### Task statement
Among the lines below, keep only those from the one containing "How do I perform: Open" through the one containing "Viewport: 982px width, 650px height.", and reproduce them exactly.

### Dataset entries
--
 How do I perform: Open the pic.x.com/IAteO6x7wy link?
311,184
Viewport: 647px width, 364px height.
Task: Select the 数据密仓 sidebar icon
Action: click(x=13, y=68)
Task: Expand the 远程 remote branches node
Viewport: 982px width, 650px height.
--
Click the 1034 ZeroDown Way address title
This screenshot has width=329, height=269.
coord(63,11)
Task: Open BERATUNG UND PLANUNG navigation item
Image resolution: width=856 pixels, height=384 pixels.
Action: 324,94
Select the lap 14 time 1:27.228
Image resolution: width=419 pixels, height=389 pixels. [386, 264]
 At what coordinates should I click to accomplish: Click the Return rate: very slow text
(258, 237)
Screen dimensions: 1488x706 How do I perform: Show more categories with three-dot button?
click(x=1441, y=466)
--
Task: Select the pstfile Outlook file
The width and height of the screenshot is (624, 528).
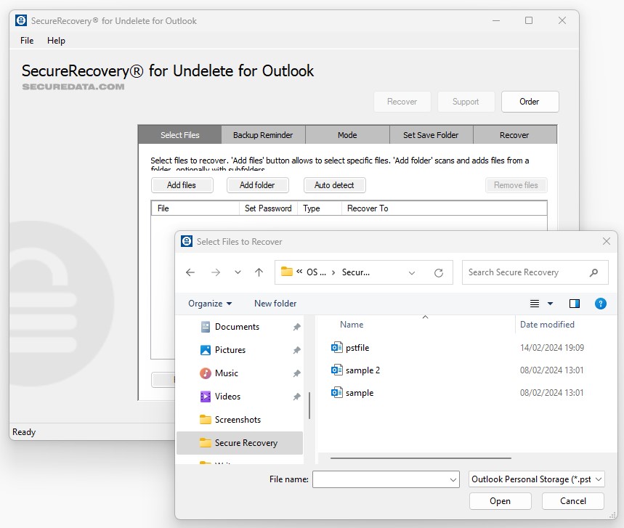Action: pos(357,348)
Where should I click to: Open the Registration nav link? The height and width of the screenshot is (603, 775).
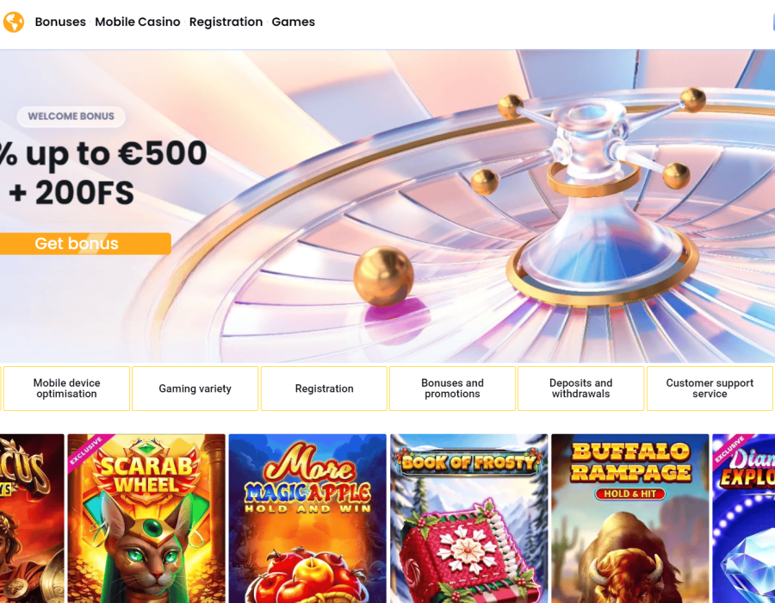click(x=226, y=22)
--
### Solution for this problem
 How do I perform: Open the pic.x.com/IAteO6x7wy link?
311,184
Viewport: 647px width, 364px height.
Task: Select the 数据密仓 sidebar icon
Action: click(x=13, y=68)
Task: Expand the 远程 remote branches node
Viewport: 982px width, 650px height.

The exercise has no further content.